The nine groups, including Parents for Window Blind Safety, Consumer Federation of America and Public Citizen, worry that the cords can be deadly, especially for children. They assert that 324 kids were killed by the cords between 1985 and 2012.


Voluntary efforts to reduce the risks posed by the cords has failed, they said in their petition to the agency.

“The petition asserts that a mandatory rule is necessary because attempts to develop a voluntary standard that adequately mitigates the risk of injury associated with window covering cords have failed,” the federal safety commission said in its notice.

The agency is collecting comments from the public on the organizations’ request for 60 days.

Drug testing:
The Federal Aviation Administration is issuing a rule to allow airlines to combine their drug and alcohol tests. 

Currently, the companies must conduct drug and alcohol tests separately. The agency said in its rule that that “results in an unnecessary duplication of effort.”

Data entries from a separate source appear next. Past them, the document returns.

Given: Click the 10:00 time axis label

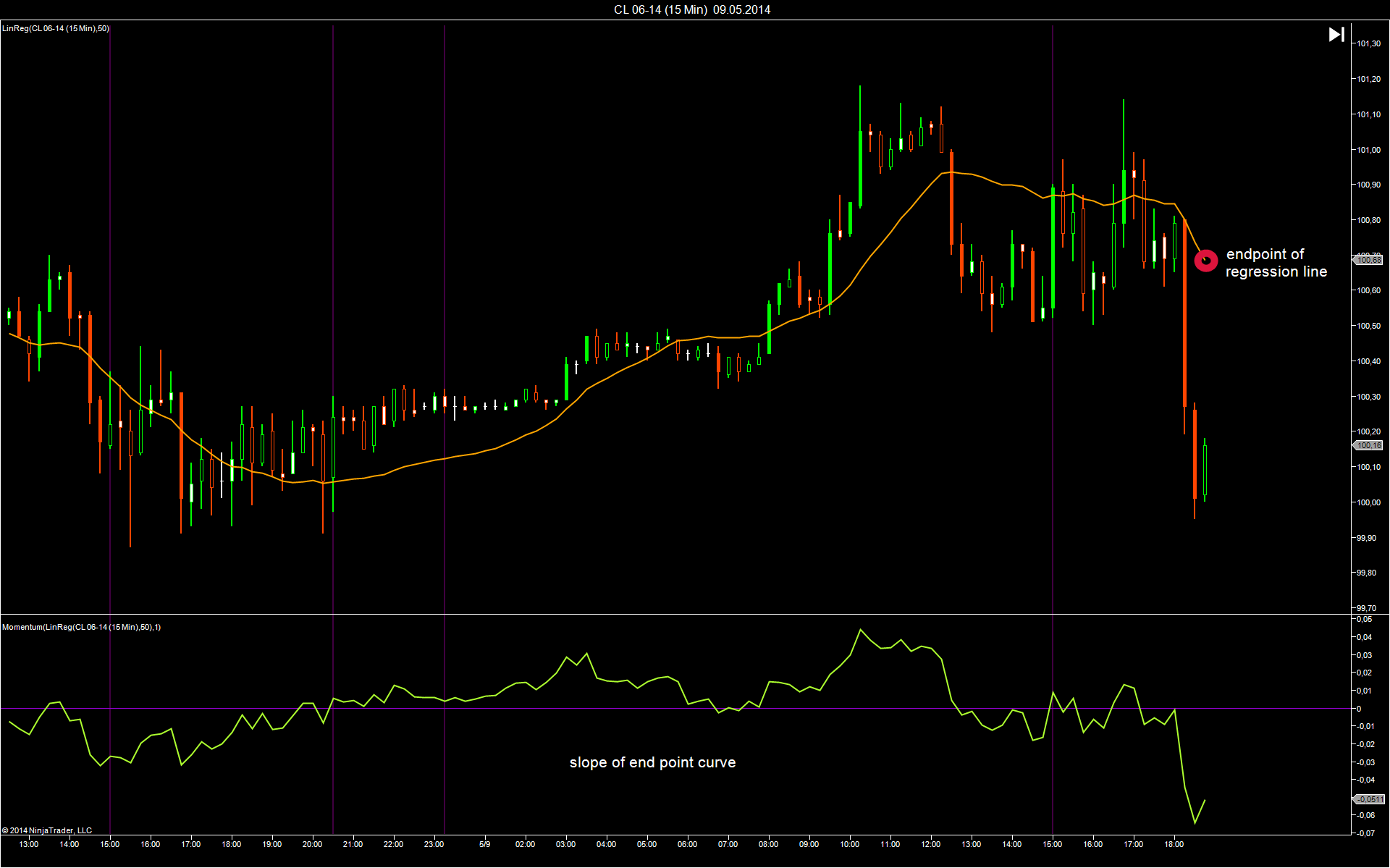Looking at the screenshot, I should 849,844.
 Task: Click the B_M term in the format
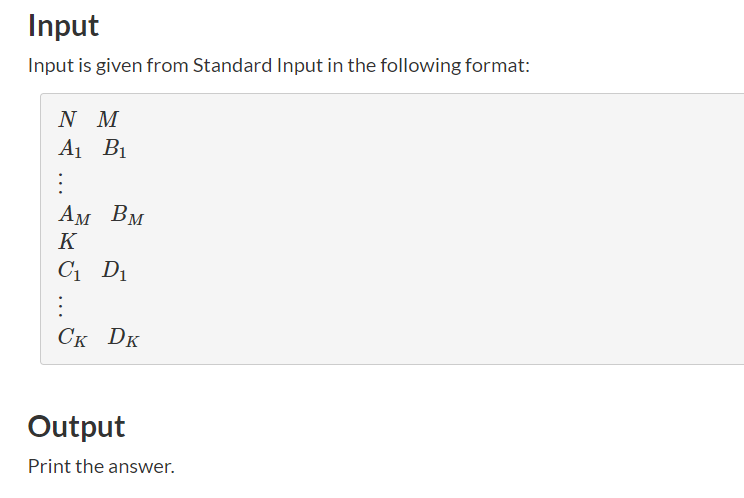click(128, 214)
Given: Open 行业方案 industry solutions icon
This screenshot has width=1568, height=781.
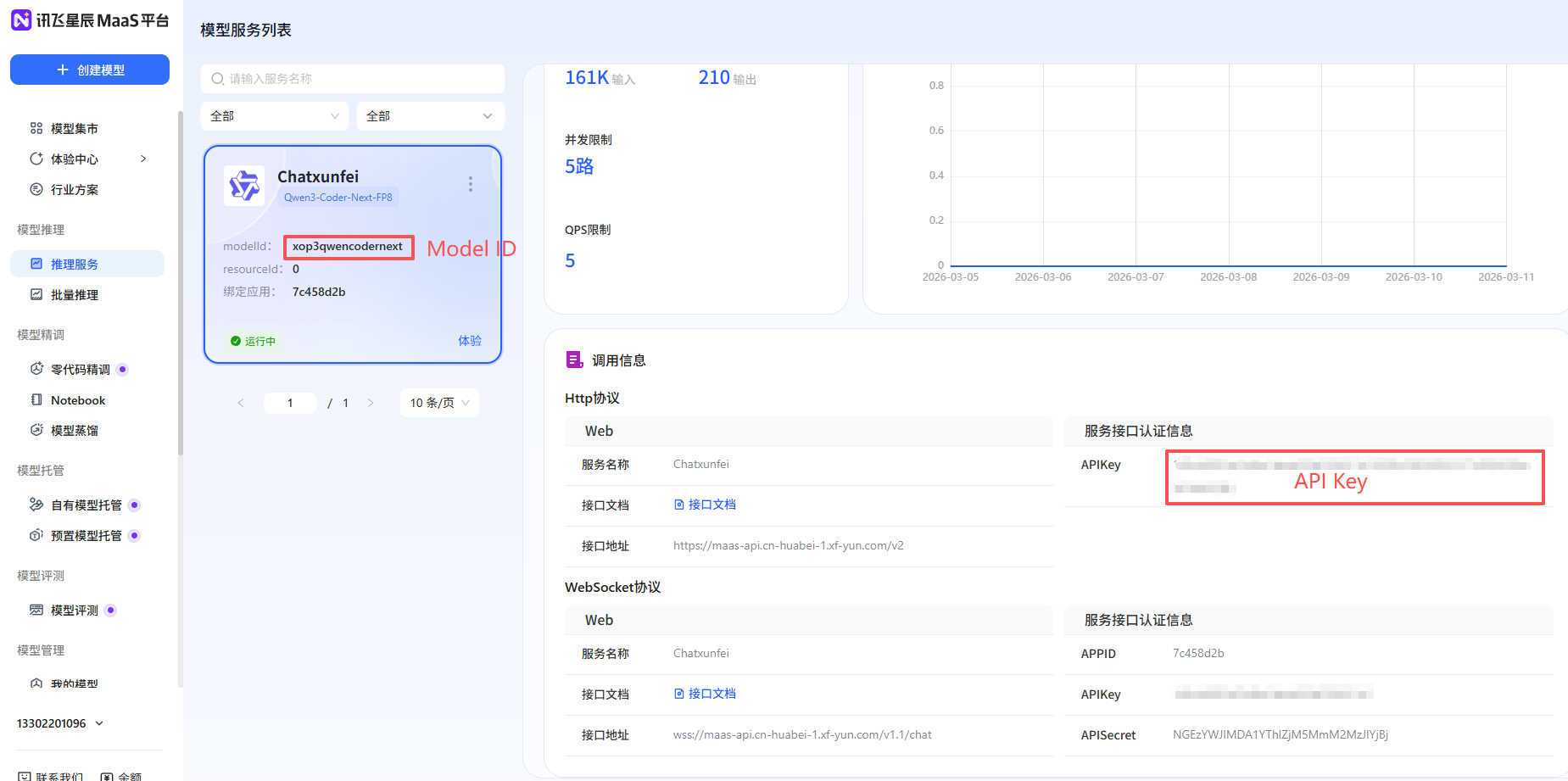Looking at the screenshot, I should pyautogui.click(x=36, y=189).
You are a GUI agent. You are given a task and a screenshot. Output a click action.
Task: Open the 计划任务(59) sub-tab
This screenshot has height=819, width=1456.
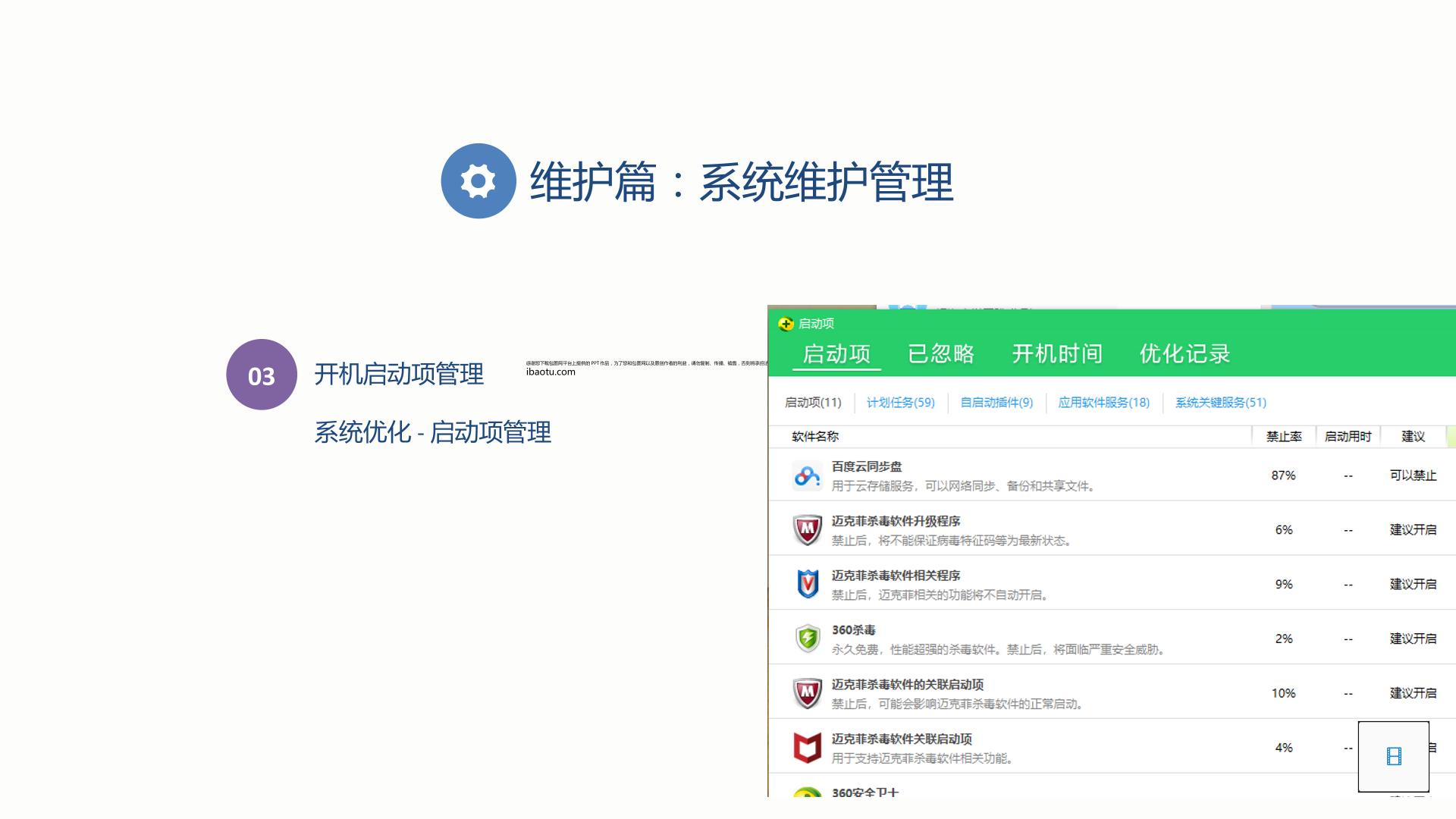tap(901, 403)
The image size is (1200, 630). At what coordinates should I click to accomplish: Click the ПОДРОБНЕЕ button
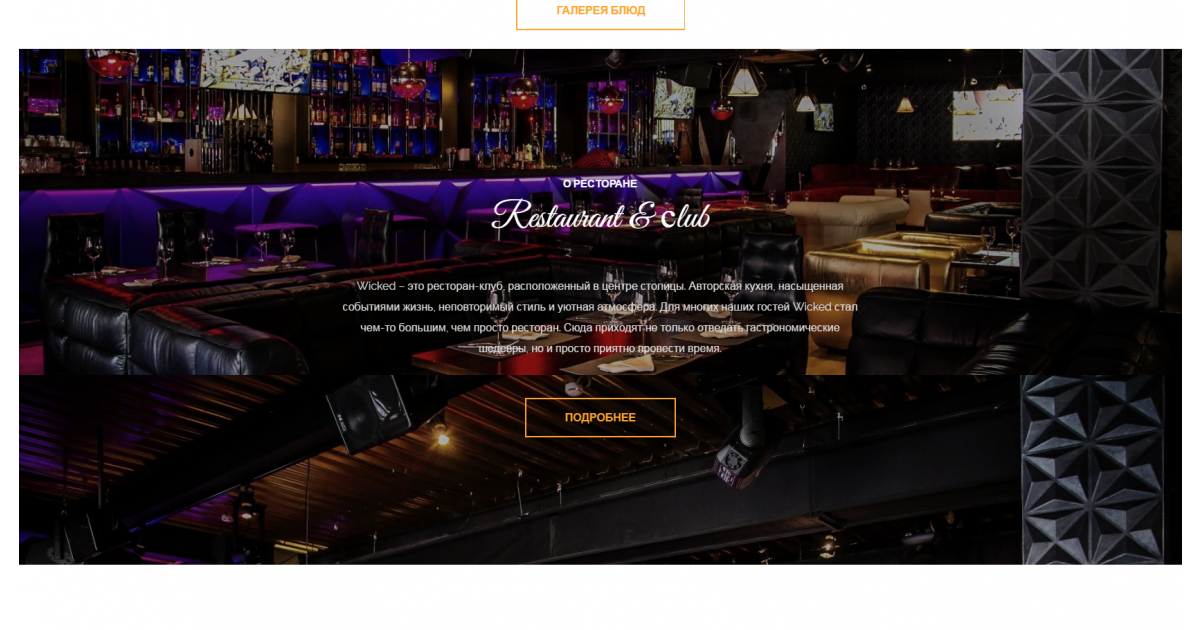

The new rule should save money by allowing both tests to happen at once.

Inmate calls:
The Federal Communications Commission is asking the public about fees placed on phone calls made by inmates in jails and prison. The agency is concerned that inmates are charged fees for setting up and replenishing their accounts, as well as for inactivity and other reasons. 

The Army Corps of Engineers wants to change rules for some reservoirs at the source of the Mississippi River. 

The Pension Benefit Guaranty Corporation, which protects private sector pension plans, is setting interest assumptions for benefits paid in plans the agency administers. 

Additionally, the Department of Labor is extending the comment period for a proposal on pensions including 401(k) plans. 

Prescription drugs:
The Food and Drug Administration is adding three animal drugs that were approved in May to its regulations list. 

The FDA is also proposing to implement the power to administratively detain certain drugs that are believed to be contraband.

According to the agency, that authority would allow it “to better protect the integrity of the drug supply chain.”

“This authority is intended to protect the public by preventing distribution or subsequent use of drugs encountered during inspections that are believed to be adulterated or misbranded, until FDA has had time to consider what action it should take concerning the drugs, and to initiate legal action, if appropriate,” the FDA said in its proposal

The National Marine Fisheries Service is temporarily suspending fishing for sharks in the Gulf of Mexico to prevent overfishing.